Records:
-- BEGIN --
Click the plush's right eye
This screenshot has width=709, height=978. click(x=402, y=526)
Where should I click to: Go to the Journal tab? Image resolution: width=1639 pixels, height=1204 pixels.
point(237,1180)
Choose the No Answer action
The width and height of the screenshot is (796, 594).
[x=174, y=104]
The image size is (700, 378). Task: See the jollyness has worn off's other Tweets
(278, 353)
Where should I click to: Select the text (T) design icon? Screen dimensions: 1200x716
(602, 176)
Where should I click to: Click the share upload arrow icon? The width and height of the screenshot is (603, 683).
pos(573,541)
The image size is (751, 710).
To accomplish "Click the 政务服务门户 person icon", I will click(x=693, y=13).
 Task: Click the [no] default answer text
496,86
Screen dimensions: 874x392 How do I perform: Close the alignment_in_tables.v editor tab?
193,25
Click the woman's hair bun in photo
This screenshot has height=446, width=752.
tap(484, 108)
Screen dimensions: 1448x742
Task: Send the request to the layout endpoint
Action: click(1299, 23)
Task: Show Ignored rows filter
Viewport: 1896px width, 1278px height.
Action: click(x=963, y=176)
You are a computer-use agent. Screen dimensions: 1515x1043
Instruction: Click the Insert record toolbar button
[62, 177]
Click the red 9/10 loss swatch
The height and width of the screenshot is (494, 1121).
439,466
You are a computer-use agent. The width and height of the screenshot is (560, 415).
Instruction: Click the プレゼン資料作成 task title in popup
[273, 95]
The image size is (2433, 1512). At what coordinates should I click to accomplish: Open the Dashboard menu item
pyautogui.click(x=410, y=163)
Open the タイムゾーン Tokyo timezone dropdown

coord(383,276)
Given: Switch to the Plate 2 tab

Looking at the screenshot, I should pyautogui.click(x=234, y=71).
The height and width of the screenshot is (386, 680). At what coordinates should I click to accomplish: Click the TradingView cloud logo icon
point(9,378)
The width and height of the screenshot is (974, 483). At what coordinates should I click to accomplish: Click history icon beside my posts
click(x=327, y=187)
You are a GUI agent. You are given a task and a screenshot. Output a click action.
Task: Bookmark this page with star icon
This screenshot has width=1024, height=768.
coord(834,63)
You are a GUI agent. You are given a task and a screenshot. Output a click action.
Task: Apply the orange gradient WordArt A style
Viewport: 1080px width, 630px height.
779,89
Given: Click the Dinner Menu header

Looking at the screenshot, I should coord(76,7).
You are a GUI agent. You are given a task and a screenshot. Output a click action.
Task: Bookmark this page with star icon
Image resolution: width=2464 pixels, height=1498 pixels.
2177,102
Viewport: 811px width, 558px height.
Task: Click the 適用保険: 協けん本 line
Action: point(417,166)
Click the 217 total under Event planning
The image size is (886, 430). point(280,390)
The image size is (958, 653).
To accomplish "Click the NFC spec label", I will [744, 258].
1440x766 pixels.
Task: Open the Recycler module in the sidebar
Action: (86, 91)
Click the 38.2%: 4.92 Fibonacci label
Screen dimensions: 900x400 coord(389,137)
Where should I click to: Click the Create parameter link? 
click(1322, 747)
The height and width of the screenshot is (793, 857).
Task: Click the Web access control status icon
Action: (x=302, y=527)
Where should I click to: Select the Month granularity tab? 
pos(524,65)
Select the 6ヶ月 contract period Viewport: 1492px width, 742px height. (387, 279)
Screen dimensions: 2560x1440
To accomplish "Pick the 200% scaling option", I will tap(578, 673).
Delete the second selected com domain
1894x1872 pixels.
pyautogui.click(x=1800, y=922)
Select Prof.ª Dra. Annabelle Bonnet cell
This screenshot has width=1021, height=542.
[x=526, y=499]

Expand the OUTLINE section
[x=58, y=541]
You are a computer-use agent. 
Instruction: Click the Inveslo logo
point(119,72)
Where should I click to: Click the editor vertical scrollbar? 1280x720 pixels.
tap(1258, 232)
-- END --
Written instruction: Copy all of the lines above without changing anything.

Complete output:
Click the plush's right eye
This screenshot has width=709, height=978. click(x=402, y=526)
Where should I click to: Go to the Journal tab? Image resolution: width=1639 pixels, height=1204 pixels.
point(237,1180)
Choose the No Answer action
The width and height of the screenshot is (796, 594).
[x=174, y=104]
The image size is (700, 378). Task: See the jollyness has worn off's other Tweets
(278, 353)
Where should I click to: Select the text (T) design icon? Screen dimensions: 1200x716
(602, 176)
Where should I click to: Click the share upload arrow icon? The width and height of the screenshot is (603, 683).
pos(573,541)
The image size is (751, 710).
To accomplish "Click the 政务服务门户 person icon", I will click(x=693, y=13).
 Task: Click the [no] default answer text
496,86
Screen dimensions: 874x392 How do I perform: Close the alignment_in_tables.v editor tab?
193,25
Click the woman's hair bun in photo
This screenshot has height=446, width=752.
tap(484, 108)
Screen dimensions: 1448x742
Task: Send the request to the layout endpoint
Action: click(1299, 23)
Task: Show Ignored rows filter
Viewport: 1896px width, 1278px height.
Action: click(x=963, y=176)
You are a computer-use agent. Screen dimensions: 1515x1043
Instruction: Click the Insert record toolbar button
[62, 177]
Click the red 9/10 loss swatch
The height and width of the screenshot is (494, 1121).
439,466
You are a computer-use agent. The width and height of the screenshot is (560, 415).
Instruction: Click the プレゼン資料作成 task title in popup
[273, 95]
The image size is (2433, 1512). At what coordinates should I click to accomplish: Open the Dashboard menu item
pyautogui.click(x=410, y=163)
Open the タイムゾーン Tokyo timezone dropdown

coord(383,276)
Given: Switch to the Plate 2 tab

Looking at the screenshot, I should pyautogui.click(x=234, y=71).
The height and width of the screenshot is (386, 680). At what coordinates should I click to accomplish: Click the TradingView cloud logo icon
point(9,378)
The width and height of the screenshot is (974, 483). At what coordinates should I click to accomplish: Click history icon beside my posts
click(x=327, y=187)
You are a GUI agent. You are given a task and a screenshot. Output a click action.
Task: Bookmark this page with star icon
This screenshot has width=1024, height=768.
coord(834,63)
You are a GUI agent. You are given a task and a screenshot. Output a click action.
Task: Apply the orange gradient WordArt A style
Viewport: 1080px width, 630px height.
779,89
Given: Click the Dinner Menu header

Looking at the screenshot, I should coord(76,7).
You are a GUI agent. You are given a task and a screenshot. Output a click action.
Task: Bookmark this page with star icon
Image resolution: width=2464 pixels, height=1498 pixels.
2177,102
Viewport: 811px width, 558px height.
Task: Click the 適用保険: 協けん本 line
Action: point(417,166)
Click the 217 total under Event planning
The image size is (886, 430). point(280,390)
The image size is (958, 653).
To accomplish "Click the NFC spec label", I will [744, 258].
1440x766 pixels.
Task: Open the Recycler module in the sidebar
Action: (86, 91)
Click the 38.2%: 4.92 Fibonacci label
Screen dimensions: 900x400 coord(389,137)
Where should I click to: Click the Create parameter link? 
click(1322, 747)
The height and width of the screenshot is (793, 857).
Task: Click the Web access control status icon
Action: (x=302, y=527)
Where should I click to: Select the Month granularity tab? 
pos(524,65)
Select the 6ヶ月 contract period Viewport: 1492px width, 742px height. (387, 279)
Screen dimensions: 2560x1440
To accomplish "Pick the 200% scaling option", I will tap(578, 673).
Delete the second selected com domain
1894x1872 pixels.
pyautogui.click(x=1800, y=922)
Select Prof.ª Dra. Annabelle Bonnet cell
This screenshot has width=1021, height=542.
[x=526, y=499]

Expand the OUTLINE section
[x=58, y=541]
You are a computer-use agent. 
Instruction: Click the Inveslo logo
point(119,72)
Where should I click to: Click the editor vertical scrollbar? 1280x720 pixels.
tap(1258, 232)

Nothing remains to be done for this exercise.